I can't believe I couldn't find my question anywhere else in the bash/linux community. I simply want to replace the first column of my csv file with a variable...

0,8,9,10
0,8,9,10
0,8,9,10
0,8,9,10
0,8,9,10
0,8,9,10


2/24/14,8,9,10
2/24/14,8,9,10
2/24/14,8,9,10
2/24/14,8,9,10
2/24/14,8,9,10
2/24/14,8,9,10

I simply just want to replace the first column with $date, but all the awk commands don't allow a variable as a the replacement.

Answer 1

Every time you deal with complex data format you should use proper parser and CSV is complex data format (and without any proper definition and full of quirks. No RFC 4180 is not the definition. It is rather joke. There is a lot of data violating RFC 4180 and almost every decent CSV parser out there is ignoring this RFC because it would not work.)

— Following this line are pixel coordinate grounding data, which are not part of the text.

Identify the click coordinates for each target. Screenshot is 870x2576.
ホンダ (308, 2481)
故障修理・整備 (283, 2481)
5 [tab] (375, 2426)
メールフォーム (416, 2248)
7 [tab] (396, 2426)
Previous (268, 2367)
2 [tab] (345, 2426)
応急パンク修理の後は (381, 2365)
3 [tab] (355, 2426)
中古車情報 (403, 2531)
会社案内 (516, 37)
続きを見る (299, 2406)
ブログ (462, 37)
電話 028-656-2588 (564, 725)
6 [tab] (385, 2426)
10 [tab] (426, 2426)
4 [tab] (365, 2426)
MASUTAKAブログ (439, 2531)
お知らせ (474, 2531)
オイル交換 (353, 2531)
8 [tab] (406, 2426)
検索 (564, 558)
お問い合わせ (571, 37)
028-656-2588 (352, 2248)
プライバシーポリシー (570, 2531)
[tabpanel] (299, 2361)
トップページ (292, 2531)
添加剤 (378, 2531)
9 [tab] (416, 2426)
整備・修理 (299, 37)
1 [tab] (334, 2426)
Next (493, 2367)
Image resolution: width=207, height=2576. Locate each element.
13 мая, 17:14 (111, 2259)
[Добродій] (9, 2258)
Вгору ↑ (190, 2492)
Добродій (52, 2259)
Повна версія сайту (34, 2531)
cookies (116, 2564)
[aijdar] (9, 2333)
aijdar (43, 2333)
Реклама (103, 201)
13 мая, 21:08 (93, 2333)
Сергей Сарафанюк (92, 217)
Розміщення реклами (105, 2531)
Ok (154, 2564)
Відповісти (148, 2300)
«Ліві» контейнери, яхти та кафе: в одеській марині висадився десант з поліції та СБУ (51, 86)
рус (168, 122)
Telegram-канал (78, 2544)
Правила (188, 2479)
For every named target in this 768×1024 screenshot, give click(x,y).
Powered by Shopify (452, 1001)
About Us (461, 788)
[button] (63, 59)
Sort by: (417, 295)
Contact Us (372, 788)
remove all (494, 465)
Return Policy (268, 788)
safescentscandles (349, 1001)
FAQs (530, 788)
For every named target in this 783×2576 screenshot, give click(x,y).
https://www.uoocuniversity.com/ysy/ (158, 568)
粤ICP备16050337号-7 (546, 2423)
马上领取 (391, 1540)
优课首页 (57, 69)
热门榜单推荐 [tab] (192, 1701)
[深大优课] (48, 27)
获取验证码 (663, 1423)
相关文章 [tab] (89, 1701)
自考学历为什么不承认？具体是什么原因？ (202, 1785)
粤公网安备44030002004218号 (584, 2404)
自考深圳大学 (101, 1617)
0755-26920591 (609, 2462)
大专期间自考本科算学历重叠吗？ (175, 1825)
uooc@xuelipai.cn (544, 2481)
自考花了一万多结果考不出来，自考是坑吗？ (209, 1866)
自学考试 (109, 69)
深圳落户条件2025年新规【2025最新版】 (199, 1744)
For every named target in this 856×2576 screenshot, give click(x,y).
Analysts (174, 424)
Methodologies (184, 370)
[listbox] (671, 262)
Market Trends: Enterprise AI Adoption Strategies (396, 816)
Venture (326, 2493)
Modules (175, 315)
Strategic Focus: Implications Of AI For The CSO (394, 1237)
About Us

perl -mText::CSV_XS -e'$d=shift@ARGV;$csv=Text::CSV_XS->new({ binary => 1, eol => $/ });while(my$row=$csv->getline(*ARGV)){$$row[0]=$d;$csv->print(*STDOUT,$row)}' "$date"

Answer 2

perl -pe 's/.*?,/2\/24\/14/' your_file

tested here

Answer 3

Changing to current date using awk

echo "0,8,9,10" | awk '{sub(/[^,]+/,d)}8' d="$(date +'%d/%m/%y')"
25/02/14,8,9,10

[^,]+ everything that is not a , will be replaced with d date

Answer 4

sed 's#^[^,]*#2/24/14#' filename

should do it. If you want to work with the current date, you should do:

DATE=$(date +'%d/%m/%y')
sed "s#^[^,]*#$DATE#" filename

This is looking for the first item before the comma and replace it with the date. The use of # as delimiter allows you to type in the date without having to escape the / character.

Answer 5

This should work:

awk -v dt="$date" 'BEGIN{FS=OFS=","}{$1=dt}1' inputFile

Explaination:

• Use -v option to set an awk variable and assign it your shell variable.
• Set the Input Field Separator and Output Field Separator to , (since it is a csv)
• Set the value of $1 to your awk variable.
• 1 is to print the line with modified $1.